What to work on:
Nothing but the lines from the one with "Click the edit link under series description" through the end of the records may appear in the answer, each reproduced exactly, pictures omitted.

The records:
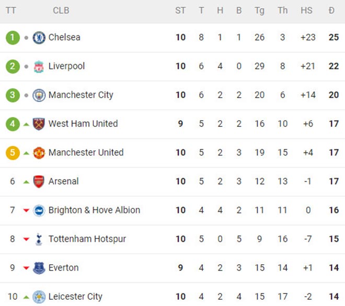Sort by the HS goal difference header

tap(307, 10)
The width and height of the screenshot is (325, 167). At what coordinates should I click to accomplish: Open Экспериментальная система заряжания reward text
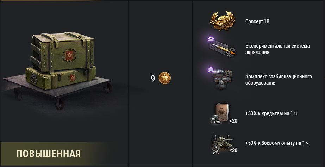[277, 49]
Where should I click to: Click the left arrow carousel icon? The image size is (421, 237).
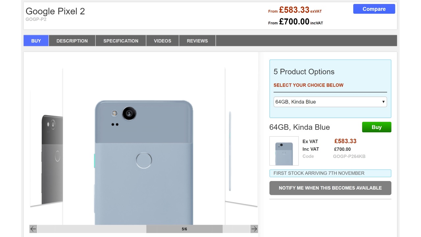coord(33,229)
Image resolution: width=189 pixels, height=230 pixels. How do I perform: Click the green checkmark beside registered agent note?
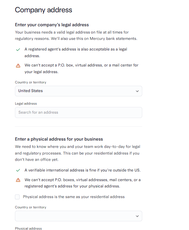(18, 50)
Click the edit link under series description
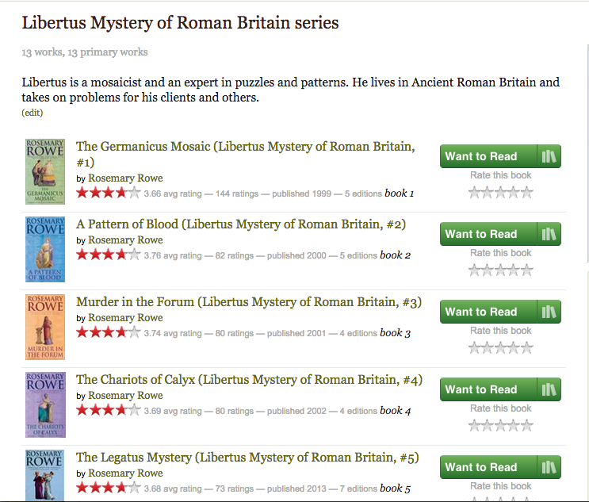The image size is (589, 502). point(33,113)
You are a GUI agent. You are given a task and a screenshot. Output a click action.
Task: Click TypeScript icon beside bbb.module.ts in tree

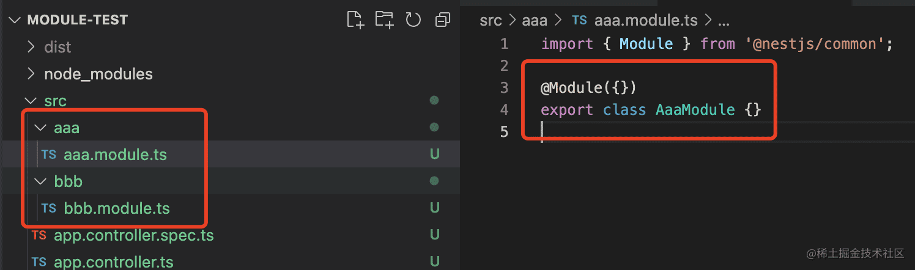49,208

Solution:
Click the edit link under series description
The image size is (589, 502). point(33,113)
You are a GUI agent. You are given a task and a screenshot. Output a click action.
Task: Click TypeScript icon beside bbb.module.ts in tree

49,208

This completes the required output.